*EXERCISE DETAILS:*
Pick out each line of the material below that contains the string "Home", and copy those lines.

*DATASET CONTENT:*
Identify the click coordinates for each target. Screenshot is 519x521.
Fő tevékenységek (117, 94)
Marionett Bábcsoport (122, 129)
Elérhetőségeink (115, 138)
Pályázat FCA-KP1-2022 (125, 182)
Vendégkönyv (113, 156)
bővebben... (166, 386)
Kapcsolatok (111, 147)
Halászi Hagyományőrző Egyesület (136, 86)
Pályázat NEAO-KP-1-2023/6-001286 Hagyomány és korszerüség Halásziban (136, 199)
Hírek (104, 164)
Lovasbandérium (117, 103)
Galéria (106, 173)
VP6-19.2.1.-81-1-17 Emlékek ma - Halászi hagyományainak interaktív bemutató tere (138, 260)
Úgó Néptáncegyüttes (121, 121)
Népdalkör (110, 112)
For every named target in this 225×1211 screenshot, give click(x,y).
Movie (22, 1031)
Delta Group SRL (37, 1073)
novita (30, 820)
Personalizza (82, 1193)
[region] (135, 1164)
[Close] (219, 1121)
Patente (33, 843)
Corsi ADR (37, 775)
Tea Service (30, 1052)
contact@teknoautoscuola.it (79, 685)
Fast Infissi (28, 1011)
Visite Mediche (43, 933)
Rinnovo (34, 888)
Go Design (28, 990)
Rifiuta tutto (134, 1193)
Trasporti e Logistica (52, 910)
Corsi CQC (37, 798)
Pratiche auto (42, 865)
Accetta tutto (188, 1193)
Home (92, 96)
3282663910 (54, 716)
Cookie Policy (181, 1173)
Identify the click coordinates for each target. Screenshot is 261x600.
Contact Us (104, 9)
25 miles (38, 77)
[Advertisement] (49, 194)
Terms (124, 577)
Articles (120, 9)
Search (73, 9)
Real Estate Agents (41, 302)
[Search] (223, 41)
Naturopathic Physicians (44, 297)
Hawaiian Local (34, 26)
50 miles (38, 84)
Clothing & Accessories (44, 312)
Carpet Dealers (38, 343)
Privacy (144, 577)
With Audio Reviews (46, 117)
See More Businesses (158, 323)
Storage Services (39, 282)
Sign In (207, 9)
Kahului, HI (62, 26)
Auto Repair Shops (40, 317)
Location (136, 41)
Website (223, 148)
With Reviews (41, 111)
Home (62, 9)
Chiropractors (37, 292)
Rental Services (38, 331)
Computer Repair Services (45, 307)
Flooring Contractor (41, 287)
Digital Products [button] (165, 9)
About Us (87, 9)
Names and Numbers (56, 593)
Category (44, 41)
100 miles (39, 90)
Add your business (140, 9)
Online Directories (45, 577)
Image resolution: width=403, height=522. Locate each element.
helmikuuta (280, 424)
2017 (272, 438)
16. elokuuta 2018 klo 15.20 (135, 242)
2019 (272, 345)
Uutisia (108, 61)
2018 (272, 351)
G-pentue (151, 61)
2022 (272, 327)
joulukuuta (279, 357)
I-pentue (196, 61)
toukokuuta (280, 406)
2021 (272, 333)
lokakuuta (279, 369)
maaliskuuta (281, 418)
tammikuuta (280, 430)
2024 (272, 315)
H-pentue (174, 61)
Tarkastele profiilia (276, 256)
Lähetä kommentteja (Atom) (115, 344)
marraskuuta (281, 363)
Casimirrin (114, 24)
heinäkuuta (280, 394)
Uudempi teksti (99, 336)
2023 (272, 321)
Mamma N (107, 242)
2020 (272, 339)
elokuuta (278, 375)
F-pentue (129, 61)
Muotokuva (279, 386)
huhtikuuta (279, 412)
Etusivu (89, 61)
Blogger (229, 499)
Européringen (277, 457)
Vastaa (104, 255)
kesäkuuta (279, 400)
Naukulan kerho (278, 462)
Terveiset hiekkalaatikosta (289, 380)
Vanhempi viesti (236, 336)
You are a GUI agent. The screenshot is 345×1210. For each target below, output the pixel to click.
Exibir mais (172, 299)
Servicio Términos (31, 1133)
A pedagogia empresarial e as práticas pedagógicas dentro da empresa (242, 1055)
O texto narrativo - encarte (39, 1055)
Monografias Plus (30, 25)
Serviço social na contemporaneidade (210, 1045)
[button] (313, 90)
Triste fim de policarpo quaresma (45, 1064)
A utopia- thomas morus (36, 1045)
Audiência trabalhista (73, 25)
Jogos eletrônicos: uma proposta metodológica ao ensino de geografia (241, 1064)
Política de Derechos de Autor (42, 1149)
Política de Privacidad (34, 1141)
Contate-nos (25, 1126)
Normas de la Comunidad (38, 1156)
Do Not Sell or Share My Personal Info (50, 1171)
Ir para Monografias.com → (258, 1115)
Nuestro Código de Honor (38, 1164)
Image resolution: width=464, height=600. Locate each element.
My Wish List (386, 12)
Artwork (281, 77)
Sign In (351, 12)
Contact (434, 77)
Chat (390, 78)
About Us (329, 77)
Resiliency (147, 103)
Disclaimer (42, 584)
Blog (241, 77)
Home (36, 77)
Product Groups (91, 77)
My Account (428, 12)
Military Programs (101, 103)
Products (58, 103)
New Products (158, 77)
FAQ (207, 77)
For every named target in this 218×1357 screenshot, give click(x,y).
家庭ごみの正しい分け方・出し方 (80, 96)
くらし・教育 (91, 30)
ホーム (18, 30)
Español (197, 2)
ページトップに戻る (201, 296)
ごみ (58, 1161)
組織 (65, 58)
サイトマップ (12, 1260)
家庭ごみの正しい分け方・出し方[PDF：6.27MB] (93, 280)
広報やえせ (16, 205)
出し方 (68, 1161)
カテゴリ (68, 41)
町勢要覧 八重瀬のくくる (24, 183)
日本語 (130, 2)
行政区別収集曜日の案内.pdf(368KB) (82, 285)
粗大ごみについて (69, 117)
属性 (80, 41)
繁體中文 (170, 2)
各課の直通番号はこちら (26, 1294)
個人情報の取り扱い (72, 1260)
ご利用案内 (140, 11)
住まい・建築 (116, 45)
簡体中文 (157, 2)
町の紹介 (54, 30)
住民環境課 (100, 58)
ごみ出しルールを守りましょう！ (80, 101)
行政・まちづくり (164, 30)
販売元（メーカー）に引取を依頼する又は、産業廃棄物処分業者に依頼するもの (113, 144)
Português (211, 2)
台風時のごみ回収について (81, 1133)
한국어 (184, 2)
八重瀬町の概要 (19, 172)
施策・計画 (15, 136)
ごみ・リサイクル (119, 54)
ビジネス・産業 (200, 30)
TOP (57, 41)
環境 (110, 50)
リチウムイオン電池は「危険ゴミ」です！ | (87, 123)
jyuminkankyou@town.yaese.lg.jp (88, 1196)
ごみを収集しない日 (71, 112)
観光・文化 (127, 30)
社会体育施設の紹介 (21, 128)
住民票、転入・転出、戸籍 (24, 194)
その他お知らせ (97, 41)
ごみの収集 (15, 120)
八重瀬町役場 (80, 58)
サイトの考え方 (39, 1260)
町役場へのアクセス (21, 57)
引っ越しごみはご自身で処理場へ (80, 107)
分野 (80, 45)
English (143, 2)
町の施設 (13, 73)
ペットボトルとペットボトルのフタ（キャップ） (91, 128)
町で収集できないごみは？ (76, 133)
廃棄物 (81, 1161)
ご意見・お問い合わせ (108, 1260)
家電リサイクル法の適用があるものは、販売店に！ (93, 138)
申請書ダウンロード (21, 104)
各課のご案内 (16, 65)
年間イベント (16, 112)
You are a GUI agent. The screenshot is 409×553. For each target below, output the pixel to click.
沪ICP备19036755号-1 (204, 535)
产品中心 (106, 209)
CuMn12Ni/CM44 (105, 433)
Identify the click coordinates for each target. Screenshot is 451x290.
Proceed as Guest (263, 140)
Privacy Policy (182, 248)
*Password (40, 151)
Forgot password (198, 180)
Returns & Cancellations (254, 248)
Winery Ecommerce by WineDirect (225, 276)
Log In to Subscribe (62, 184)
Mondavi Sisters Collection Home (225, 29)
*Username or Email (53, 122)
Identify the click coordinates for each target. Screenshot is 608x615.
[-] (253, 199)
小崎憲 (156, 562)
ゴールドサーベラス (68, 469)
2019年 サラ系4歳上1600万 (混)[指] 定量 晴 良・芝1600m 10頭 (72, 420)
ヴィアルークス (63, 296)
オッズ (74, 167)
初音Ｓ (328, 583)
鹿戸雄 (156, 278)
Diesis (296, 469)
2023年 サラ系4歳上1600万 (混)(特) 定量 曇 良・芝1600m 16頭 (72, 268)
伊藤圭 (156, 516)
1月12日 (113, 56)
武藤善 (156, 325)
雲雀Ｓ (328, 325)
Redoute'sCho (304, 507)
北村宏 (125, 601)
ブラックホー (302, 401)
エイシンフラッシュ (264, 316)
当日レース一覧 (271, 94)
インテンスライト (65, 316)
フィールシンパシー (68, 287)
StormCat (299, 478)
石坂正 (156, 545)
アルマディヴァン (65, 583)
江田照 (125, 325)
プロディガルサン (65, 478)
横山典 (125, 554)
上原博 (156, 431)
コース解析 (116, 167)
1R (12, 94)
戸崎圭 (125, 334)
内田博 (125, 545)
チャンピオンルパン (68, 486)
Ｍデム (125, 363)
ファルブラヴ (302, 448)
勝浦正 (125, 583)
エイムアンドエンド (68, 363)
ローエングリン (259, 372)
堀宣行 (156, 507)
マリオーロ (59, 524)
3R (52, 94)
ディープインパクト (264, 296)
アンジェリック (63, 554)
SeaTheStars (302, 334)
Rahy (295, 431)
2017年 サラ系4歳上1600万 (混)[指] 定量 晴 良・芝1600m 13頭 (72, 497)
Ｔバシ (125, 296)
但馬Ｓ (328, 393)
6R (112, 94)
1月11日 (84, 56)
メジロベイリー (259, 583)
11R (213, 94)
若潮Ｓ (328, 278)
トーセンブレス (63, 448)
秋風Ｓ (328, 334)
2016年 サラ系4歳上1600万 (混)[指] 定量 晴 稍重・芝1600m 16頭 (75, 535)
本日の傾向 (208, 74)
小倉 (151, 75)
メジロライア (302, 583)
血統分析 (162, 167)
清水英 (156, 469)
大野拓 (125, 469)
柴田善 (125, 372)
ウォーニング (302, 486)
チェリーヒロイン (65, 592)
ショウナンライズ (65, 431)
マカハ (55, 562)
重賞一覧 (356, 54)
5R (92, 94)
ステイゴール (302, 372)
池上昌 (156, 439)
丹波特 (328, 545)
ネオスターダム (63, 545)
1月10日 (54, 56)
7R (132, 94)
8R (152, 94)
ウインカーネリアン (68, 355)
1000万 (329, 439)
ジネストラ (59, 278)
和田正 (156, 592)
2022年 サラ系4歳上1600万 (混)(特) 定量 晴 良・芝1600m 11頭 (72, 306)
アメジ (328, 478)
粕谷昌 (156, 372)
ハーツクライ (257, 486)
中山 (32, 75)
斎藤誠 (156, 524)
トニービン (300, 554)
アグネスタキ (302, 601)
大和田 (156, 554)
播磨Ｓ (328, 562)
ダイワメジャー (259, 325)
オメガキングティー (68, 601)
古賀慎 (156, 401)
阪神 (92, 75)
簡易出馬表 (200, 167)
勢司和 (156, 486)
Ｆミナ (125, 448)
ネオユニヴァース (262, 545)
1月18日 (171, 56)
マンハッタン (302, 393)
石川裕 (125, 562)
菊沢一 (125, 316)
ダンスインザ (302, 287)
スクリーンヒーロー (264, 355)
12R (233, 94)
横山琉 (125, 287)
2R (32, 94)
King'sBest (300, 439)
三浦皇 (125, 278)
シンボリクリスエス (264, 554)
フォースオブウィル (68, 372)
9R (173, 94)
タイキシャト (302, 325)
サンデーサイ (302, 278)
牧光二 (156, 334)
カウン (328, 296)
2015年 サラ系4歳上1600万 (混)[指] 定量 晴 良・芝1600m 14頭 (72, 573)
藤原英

*THE ANSWER:*
Home (92, 96)
Home (62, 9)
Home (36, 77)
Mondavi Sisters Collection Home (225, 29)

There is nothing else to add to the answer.